This is the source code to the paper "Facilitating Database Tuning with Hyper-ParameterOptimization: A Comprehensive Experimental Evaluation". Please refer to the paper for the experimental details.
- An Efficient Database Configuration Tuning Benchmark via Surrogate
- Experimental Evaluation
- Environment Installation
- Workload Preparation
- Environment Variables
- Experiments Design
- Exp.1: Tuning improvement over knob set generated by different important measurements.

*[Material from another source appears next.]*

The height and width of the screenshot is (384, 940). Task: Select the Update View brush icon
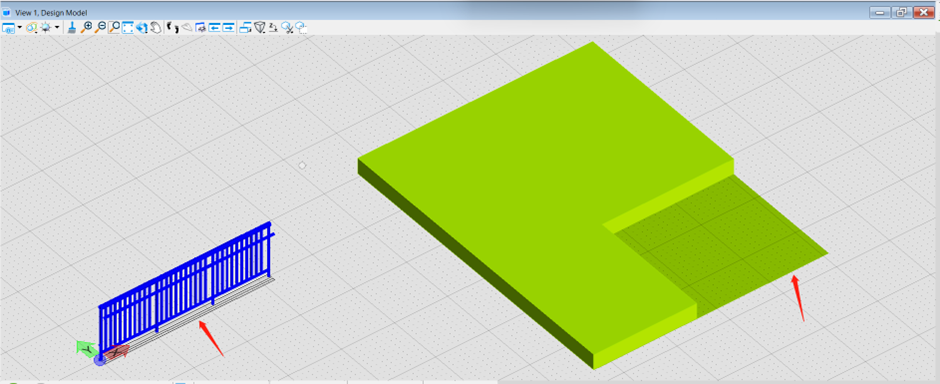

- Exp.2: Performance improvement and tuning cost when increasing the number of tuned knobs.
- Exp.3: Incremental Knob Selection.
- Exp.4: Optimizer comparision on different configuration space.

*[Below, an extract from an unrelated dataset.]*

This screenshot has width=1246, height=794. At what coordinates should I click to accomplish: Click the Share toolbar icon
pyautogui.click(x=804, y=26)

- Exp.5: Comparison experiment for knobs heterogeneity.
- Exp.6: Algorithm overhead comparison.
- Exp.7: Transfering methods comparison.
Through the benchmark, you can evaluate the tuning optimizers' performance with minimum overhead.
-
Preparations: Python == 3.7
-
Install packages and download the surrogate model
pip install -r requirements.txt pip install .
The surrogate models can be found in the Google drive. To easily run the tuning benchmark, you can download the surrogate models and place them in the fold autotune/tuning_benchmark/surrogate.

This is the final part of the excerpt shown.